> **Document text**:
- - - - - - -

Now if there’s one thing in this world that’s as American as NASCAR, Taco Bell, and Wal-Mart, it’s baseball. Texas Ranger is gonna be a star pitcher one day just like Roger Clemens, and I don’t care if he has to take elephant dick steroids to do it. I make over 20 million dollars a year making Jeff Gordon look like the pussy that he is, and I need to put that money to good use.
Last year I was named the most-hated driver in NASCAR, on a count of I like to put stupid idiots into the wall at 200 miles an hour. I heard from this gay newspaper that they made a list of the most-hated teams in baseball, so I checked it out. Turns out, they totally fucked it up. Like bad. This list is worse than gay Frenchman Girard and his man puppet parading around like a couple of queer bunny rabbits with funny accents. ESPN tried to explain how this company made the list, but they’re wrong anyway. Let me show you how this thing shakes AND BAKES out. The teams everybody loves are on the top, like my wife Carly when I get home from a race, while the assholes are down on the bottom where they belong.
Ed.: Check out Ricky Bobby’s take on the Nielsen list after the jump…
San Francisco Giants: There’s so many queers in San Francisco it’ll make your eyes cross and turn the sky rainbow-colored. There’s no way this shit would happen if I was in charge.
Oakland Athletics: They’re still in gay range. Still need to be nuked.
Colorado Rockies: Them Coors commercials are pretty funny, so I guess that’s why these people like them. I hate ’em.
St. Louis Cardinals: Budweiser’s headquarters are in St. Louis, no wonder everybody loves this team.
San Diego Padres: San Diego is full of Mexicans, I don’t know why they have a baseball team. They might win in stickball league, or in the mow-your-grass league, but not in the Major Leagues.

- - - - - - -

> **Stored items**:
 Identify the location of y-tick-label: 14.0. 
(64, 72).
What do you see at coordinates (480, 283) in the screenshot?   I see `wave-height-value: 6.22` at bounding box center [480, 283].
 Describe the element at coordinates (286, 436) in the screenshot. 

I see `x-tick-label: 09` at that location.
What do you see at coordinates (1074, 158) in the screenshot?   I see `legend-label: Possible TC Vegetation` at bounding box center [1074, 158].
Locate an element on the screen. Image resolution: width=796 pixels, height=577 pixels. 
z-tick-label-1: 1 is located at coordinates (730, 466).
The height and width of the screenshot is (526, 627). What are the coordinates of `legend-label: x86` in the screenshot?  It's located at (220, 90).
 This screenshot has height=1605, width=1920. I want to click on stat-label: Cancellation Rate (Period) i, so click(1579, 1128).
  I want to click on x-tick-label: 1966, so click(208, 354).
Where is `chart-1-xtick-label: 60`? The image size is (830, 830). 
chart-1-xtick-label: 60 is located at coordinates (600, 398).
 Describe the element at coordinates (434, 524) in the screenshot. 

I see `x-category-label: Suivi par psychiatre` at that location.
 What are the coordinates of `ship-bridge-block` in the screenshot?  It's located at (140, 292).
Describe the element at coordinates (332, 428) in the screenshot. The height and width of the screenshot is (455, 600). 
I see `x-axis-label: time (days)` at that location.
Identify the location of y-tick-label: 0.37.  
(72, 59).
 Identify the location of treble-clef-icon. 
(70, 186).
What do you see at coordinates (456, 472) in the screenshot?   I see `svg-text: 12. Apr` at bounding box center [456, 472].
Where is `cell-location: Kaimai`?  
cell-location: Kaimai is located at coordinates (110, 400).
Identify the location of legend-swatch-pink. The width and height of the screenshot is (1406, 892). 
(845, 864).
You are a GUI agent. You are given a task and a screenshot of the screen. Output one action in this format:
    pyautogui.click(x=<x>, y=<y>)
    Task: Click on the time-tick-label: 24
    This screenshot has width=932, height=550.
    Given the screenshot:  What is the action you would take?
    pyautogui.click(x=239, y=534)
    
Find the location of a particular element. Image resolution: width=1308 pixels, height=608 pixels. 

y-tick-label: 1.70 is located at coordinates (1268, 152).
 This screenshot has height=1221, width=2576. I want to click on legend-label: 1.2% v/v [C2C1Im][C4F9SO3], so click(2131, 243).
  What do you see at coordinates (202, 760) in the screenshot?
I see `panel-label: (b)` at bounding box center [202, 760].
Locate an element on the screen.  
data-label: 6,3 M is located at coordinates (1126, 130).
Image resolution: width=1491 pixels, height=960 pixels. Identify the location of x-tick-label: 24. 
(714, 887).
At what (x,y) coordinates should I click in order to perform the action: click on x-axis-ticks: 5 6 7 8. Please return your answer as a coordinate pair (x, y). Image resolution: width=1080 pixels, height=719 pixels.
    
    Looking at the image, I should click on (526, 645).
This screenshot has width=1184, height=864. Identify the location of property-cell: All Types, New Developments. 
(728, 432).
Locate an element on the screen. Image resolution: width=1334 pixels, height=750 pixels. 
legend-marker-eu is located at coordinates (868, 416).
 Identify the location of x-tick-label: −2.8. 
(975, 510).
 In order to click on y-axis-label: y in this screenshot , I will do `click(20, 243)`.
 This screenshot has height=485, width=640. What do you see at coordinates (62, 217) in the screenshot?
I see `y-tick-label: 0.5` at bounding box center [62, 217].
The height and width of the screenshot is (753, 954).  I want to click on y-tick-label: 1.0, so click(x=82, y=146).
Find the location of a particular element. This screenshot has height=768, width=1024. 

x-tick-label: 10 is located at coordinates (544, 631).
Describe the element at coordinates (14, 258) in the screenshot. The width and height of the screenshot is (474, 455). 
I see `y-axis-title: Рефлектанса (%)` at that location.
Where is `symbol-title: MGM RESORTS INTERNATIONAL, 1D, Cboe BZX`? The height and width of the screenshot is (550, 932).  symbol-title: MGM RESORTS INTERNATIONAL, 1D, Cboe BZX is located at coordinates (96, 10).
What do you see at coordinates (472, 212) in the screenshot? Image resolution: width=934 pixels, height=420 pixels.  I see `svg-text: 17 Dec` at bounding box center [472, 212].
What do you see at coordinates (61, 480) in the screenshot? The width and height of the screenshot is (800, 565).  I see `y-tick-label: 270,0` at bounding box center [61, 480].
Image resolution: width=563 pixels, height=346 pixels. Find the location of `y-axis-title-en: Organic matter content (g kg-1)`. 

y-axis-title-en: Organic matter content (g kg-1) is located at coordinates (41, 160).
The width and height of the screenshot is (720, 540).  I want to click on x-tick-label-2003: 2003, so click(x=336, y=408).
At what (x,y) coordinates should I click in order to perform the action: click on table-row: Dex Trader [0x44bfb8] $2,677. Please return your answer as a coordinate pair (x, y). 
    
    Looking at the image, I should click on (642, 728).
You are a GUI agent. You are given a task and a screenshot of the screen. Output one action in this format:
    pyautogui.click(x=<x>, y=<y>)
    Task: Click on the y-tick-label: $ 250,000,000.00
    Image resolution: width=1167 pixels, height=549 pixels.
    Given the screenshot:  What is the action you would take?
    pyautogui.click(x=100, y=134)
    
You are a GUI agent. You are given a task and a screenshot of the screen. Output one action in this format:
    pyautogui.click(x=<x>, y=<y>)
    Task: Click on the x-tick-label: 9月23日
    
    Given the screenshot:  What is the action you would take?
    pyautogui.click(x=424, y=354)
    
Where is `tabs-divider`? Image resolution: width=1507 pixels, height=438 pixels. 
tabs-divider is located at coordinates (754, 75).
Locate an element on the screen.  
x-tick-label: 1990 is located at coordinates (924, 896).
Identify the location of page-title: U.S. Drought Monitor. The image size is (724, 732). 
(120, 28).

- - - - - - -

> **Work order 1**:
In two sentences, what does the piece on baseball's most-hated teams say?
> **Work order 2**:
Retype the piece on baseball's most-hated teams between "Oakland Athletics: They’re" and "I hate ’em.", inclusive.

> **Answer space 1**:
Ricky Bobby, named last year's most-hated driver in NASCAR, reviews a list of the most-hated teams in baseball, says it is badly wrong, and reorders it with well-loved teams at the top and disliked ones at the bottom. Entries follow for the Giants, Athletics, Rockies, Cardinals, and Padres, each with a short comment, such as crediting Budweiser's St. Louis headquarters for the Cardinals' popularity.

> **Answer space 2**:
Oakland Athletics: They’re still in gay range. Still need to be nuked.
Colorado Rockies: Them Coors commercials are pretty funny, so I guess that’s why these people like them. I hate ’em.